::: ИСХОДНЫЕ ДАННЫЕ

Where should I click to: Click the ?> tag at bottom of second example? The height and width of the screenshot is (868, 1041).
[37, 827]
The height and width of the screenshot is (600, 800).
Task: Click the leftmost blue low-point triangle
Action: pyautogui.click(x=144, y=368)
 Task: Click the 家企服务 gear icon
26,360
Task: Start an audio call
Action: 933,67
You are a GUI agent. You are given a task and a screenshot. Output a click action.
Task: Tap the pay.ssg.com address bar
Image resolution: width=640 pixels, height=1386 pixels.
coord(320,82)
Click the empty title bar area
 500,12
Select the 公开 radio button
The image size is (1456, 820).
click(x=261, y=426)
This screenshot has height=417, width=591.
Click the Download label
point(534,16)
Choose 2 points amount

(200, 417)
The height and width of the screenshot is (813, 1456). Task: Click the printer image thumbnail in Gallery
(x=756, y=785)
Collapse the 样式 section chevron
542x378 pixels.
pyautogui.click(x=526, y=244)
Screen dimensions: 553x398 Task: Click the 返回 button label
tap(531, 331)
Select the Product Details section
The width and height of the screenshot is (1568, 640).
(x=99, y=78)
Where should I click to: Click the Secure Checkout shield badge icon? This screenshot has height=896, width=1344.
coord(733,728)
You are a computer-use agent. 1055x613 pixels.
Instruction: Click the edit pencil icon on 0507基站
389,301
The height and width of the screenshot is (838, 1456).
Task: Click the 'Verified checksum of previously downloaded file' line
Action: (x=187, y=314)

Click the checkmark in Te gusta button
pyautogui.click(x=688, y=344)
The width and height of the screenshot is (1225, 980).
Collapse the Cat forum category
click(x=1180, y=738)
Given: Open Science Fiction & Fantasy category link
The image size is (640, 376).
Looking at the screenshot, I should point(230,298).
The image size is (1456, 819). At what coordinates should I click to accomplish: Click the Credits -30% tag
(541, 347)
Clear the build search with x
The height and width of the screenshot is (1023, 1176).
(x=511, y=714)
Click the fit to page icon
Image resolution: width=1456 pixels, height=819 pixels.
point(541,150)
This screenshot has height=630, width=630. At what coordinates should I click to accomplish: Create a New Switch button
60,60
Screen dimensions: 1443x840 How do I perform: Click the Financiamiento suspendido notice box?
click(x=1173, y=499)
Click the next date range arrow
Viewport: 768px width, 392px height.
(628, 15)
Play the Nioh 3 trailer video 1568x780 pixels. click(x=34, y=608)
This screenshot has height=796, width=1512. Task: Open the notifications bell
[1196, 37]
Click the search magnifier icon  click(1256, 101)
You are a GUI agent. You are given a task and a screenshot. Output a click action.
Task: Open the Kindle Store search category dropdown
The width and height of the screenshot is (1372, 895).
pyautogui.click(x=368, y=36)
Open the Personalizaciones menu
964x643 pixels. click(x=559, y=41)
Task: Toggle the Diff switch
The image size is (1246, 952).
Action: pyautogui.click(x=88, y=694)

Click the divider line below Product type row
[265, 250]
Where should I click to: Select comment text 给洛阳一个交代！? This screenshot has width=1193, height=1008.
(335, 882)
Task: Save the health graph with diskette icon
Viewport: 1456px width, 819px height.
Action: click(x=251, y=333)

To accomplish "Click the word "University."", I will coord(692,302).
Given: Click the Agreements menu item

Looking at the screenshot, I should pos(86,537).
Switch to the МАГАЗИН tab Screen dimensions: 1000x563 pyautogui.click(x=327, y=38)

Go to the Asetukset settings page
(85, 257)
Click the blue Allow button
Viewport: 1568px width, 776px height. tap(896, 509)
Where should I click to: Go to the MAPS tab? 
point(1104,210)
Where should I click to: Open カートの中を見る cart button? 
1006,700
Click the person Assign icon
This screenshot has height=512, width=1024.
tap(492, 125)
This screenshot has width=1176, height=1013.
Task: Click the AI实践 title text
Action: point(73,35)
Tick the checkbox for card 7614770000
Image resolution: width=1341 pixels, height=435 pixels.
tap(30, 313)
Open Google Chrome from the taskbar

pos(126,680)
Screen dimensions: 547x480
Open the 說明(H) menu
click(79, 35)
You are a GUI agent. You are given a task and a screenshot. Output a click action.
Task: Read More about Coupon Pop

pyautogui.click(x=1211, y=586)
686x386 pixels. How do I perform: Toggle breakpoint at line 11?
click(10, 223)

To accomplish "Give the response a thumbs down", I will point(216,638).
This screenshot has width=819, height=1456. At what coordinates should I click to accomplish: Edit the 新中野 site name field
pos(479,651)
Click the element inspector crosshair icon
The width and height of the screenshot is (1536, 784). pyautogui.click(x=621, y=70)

::::::

Повторите без изменений всё, начиная со строки, в которой есть «Where should I click to: Open», и вниз до самого конца данных, включая и первую, и последнюю строку.

Where should I click to: Open カートの中を見る cart button? 
1006,700
Click the person Assign icon
This screenshot has height=512, width=1024.
tap(492, 125)
This screenshot has width=1176, height=1013.
Task: Click the AI实践 title text
Action: point(73,35)
Tick the checkbox for card 7614770000
Image resolution: width=1341 pixels, height=435 pixels.
tap(30, 313)
Open Google Chrome from the taskbar

pos(126,680)
Screen dimensions: 547x480
Open the 說明(H) menu
click(79, 35)
You are a GUI agent. You are given a task and a screenshot. Output a click action.
Task: Read More about Coupon Pop

pyautogui.click(x=1211, y=586)
686x386 pixels. How do I perform: Toggle breakpoint at line 11?
click(10, 223)

To accomplish "Give the response a thumbs down", I will point(216,638).
This screenshot has width=819, height=1456. At what coordinates should I click to accomplish: Edit the 新中野 site name field
pos(479,651)
Click the element inspector crosshair icon
The width and height of the screenshot is (1536, 784). pyautogui.click(x=621, y=70)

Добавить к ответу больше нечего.